PAUL. Pourquoi pas ! Une fois le constat établi à nous de montrer l’exemple aux jeunes.
MARCEL. Vous voudriez que nous nous présentions aux élections ?
PAUL. Je n’en demande pas tant ! Mais déjà nous réformer, nous, pour nous, comme exemple à notre entourage proche, quel merveilleux challenge, non ?
GEORGES. Je me sens des ailes de présidentiable !
PAUL. Ne rêvons pas ! A nos âges, c’est fini, quoique certaines personnes bien connues dépassent largement l’âge de la retraite, suivez mon regard !
GEORGES. Bon, c’est décidé, on s’inscrit tous aux cours du soir du quartier…
MARCEL. Histoire de foutre la merde !
GEORGES. Non, sérieux, tout au moins au début.
PAUL. Vous voyez, vous retombez dans les travers que je dénonçais, il y a un moment. Non, si on s’inscrit, il faut s’engager à suivre les cours jusqu’à la fin de l’année scolaire.

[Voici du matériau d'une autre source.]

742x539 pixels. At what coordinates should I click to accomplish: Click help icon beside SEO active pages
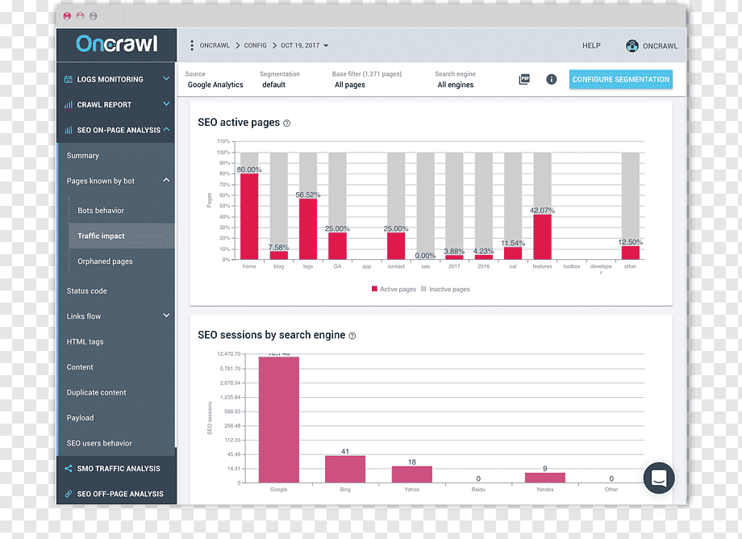click(287, 123)
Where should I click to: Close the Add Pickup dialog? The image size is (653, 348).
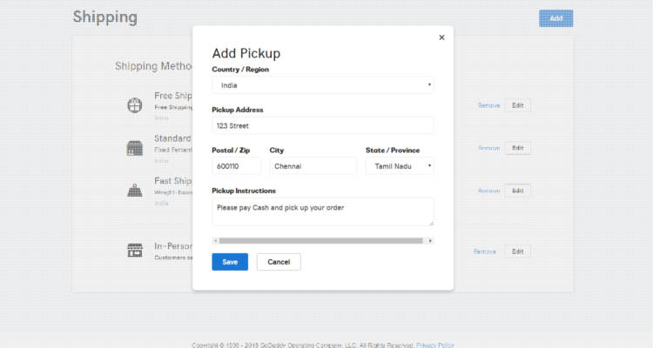point(441,37)
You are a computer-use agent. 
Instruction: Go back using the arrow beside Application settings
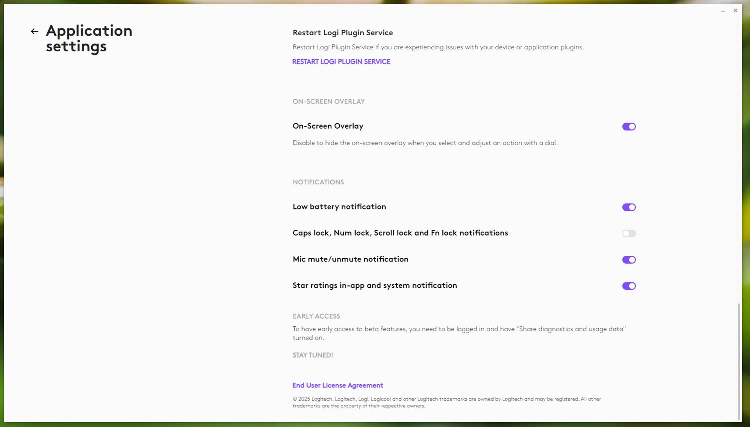(x=35, y=32)
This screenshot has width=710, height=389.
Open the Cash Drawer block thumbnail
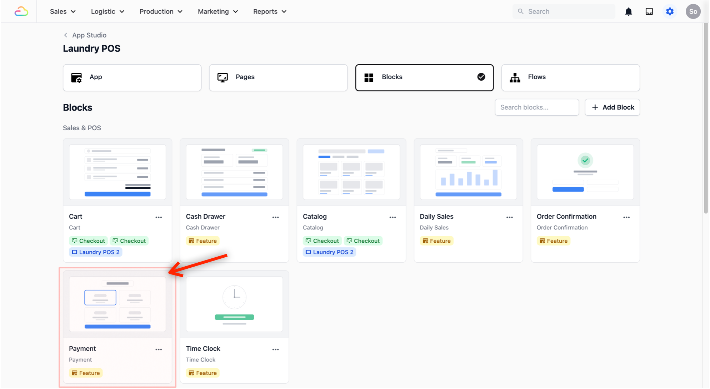point(234,172)
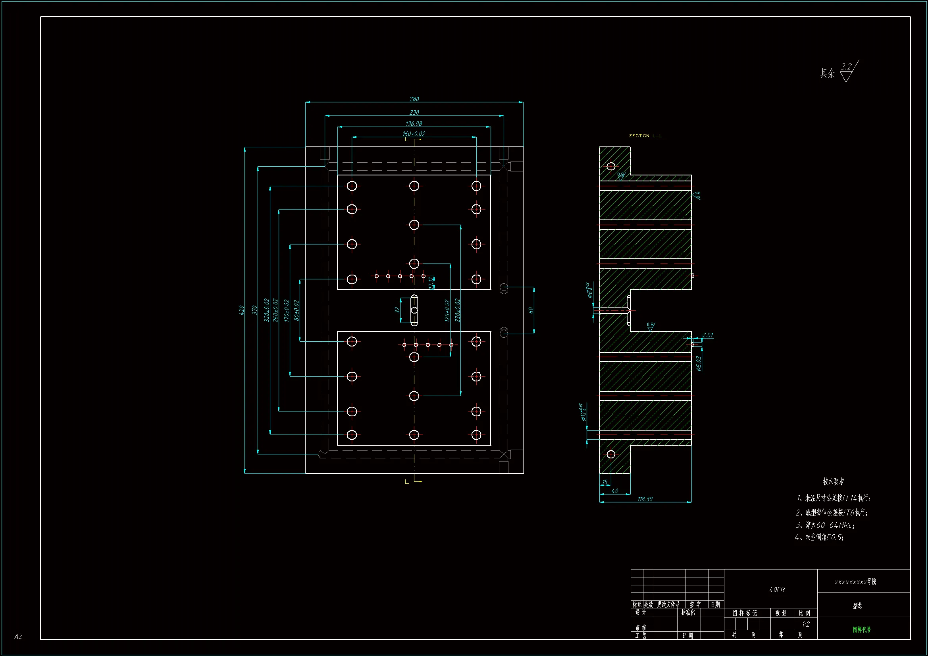Click the 160±0.02 dimension label
This screenshot has height=656, width=928.
[413, 134]
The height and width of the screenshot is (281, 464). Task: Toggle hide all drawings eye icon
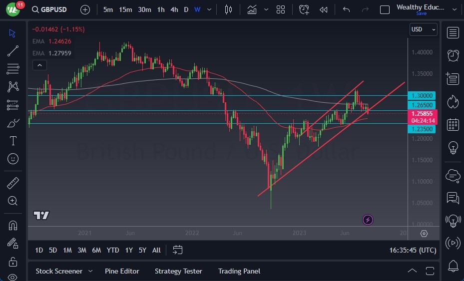coord(13,277)
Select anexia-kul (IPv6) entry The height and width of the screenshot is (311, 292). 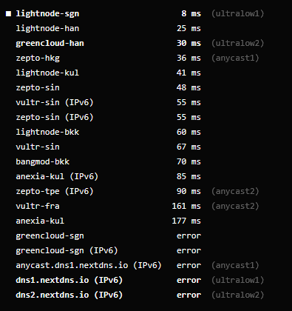tap(57, 176)
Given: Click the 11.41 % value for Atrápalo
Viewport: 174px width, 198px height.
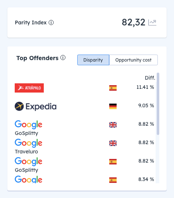Looking at the screenshot, I should (145, 87).
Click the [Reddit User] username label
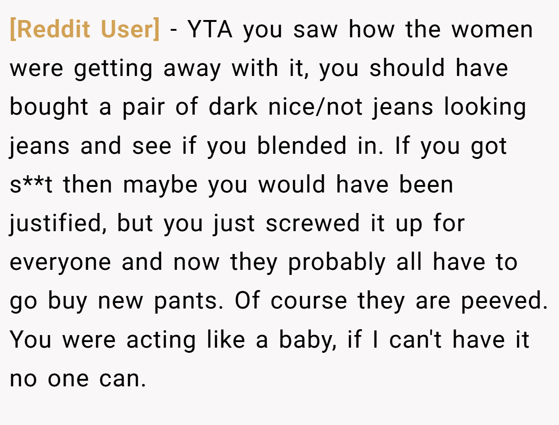 (84, 30)
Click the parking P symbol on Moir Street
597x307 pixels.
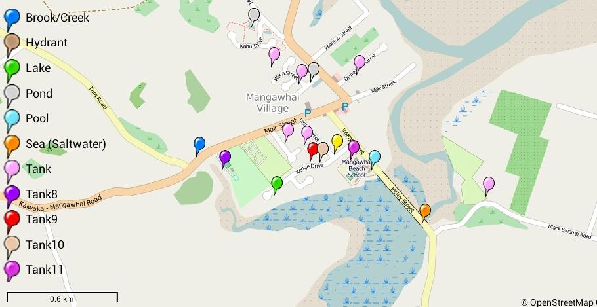pos(308,113)
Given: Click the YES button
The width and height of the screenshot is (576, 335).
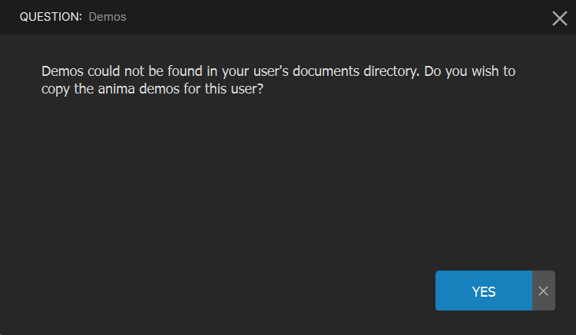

MARCEL. Je vais réfléchir, moi et les études, à l’époque c’était déjà pas mon truc alors à mon âge, je doute fort que les choses se soient arrangées…
GEORGES. Oui, mais imaginez avoir une maîtresse qui vous ferait tourner la tête, comme au temps du Primaire…
MARCEL. J’ai passé l’âge de rêver !
GEORGES. Alors, il nous reste plus qu’à continuer à nous former au contact de nous même, à écouter les propos raisonnés de l’ami Paul…
MARCEL. Et pour finir, boire un petit canon pour faire assimiler les enjeux de notre société, enjeux bien complexes pour un petit gars comme moi !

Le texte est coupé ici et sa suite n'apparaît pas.